Across all the entries below, how many lines contain the string "computer"? The number by itself is the answer.

======== Records to process ========

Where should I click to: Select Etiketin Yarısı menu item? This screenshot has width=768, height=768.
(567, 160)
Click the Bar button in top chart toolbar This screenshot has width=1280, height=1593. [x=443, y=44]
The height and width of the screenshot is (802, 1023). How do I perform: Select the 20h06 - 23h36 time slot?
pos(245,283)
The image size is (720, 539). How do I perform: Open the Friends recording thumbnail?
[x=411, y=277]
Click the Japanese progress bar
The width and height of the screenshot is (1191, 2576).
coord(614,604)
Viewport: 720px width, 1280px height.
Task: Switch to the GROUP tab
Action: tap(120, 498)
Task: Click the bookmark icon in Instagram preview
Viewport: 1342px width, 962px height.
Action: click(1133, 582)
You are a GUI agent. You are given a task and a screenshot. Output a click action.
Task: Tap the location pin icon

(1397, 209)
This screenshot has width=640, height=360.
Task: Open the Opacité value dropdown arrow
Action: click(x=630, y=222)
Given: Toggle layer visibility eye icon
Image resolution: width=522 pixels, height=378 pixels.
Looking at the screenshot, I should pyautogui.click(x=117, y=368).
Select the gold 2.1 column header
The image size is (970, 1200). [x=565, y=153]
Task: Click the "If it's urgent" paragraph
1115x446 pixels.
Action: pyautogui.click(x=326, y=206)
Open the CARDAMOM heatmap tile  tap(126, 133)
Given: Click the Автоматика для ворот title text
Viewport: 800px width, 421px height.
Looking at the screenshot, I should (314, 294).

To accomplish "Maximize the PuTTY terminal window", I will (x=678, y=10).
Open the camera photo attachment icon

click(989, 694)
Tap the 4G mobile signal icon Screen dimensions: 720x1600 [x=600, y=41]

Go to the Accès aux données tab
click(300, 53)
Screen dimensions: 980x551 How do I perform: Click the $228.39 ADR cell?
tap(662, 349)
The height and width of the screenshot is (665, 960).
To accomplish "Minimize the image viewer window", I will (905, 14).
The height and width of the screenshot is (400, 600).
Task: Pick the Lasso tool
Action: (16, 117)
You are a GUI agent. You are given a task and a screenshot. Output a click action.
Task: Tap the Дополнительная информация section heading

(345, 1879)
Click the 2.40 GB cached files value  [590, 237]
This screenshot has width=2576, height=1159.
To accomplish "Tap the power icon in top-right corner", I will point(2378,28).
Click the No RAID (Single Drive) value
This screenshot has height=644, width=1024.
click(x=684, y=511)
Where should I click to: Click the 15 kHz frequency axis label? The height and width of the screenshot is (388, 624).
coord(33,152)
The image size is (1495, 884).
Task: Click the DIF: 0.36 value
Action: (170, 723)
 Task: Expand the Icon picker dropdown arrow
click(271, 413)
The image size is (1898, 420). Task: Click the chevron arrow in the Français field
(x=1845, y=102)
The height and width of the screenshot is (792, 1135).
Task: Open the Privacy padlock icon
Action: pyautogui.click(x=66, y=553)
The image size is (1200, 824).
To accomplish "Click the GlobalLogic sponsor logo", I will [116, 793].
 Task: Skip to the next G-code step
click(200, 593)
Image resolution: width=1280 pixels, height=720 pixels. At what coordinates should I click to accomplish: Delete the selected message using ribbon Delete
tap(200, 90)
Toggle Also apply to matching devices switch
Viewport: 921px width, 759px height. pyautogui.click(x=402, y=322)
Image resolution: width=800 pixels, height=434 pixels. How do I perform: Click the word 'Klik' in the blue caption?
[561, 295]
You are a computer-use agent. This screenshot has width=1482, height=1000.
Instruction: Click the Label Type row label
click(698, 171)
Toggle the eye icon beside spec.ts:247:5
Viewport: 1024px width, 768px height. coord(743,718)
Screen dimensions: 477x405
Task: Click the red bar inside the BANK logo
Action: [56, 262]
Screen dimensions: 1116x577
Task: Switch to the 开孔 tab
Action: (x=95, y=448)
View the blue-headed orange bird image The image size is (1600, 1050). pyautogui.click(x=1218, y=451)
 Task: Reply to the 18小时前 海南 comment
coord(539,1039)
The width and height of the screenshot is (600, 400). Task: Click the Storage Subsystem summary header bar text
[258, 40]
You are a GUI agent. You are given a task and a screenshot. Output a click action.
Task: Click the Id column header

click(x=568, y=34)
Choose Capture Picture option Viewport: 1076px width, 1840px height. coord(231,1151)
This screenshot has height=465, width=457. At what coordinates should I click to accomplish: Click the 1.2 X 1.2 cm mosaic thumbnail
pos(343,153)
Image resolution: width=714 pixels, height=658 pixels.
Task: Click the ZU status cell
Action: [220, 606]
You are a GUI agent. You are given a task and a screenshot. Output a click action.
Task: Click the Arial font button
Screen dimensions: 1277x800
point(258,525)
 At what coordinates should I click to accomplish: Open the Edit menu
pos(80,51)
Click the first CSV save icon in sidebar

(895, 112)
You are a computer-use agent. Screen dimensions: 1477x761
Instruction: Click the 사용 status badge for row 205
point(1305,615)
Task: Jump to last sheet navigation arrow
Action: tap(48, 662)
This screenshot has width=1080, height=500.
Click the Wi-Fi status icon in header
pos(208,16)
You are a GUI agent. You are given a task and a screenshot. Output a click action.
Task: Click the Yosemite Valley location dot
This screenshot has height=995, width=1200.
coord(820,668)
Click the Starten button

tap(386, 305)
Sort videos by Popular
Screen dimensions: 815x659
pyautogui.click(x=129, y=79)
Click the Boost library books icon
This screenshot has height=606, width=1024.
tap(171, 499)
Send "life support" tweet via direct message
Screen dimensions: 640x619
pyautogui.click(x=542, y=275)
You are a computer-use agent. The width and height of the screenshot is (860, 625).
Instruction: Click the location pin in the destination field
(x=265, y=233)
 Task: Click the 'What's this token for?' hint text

========

**Reply to the task:** 3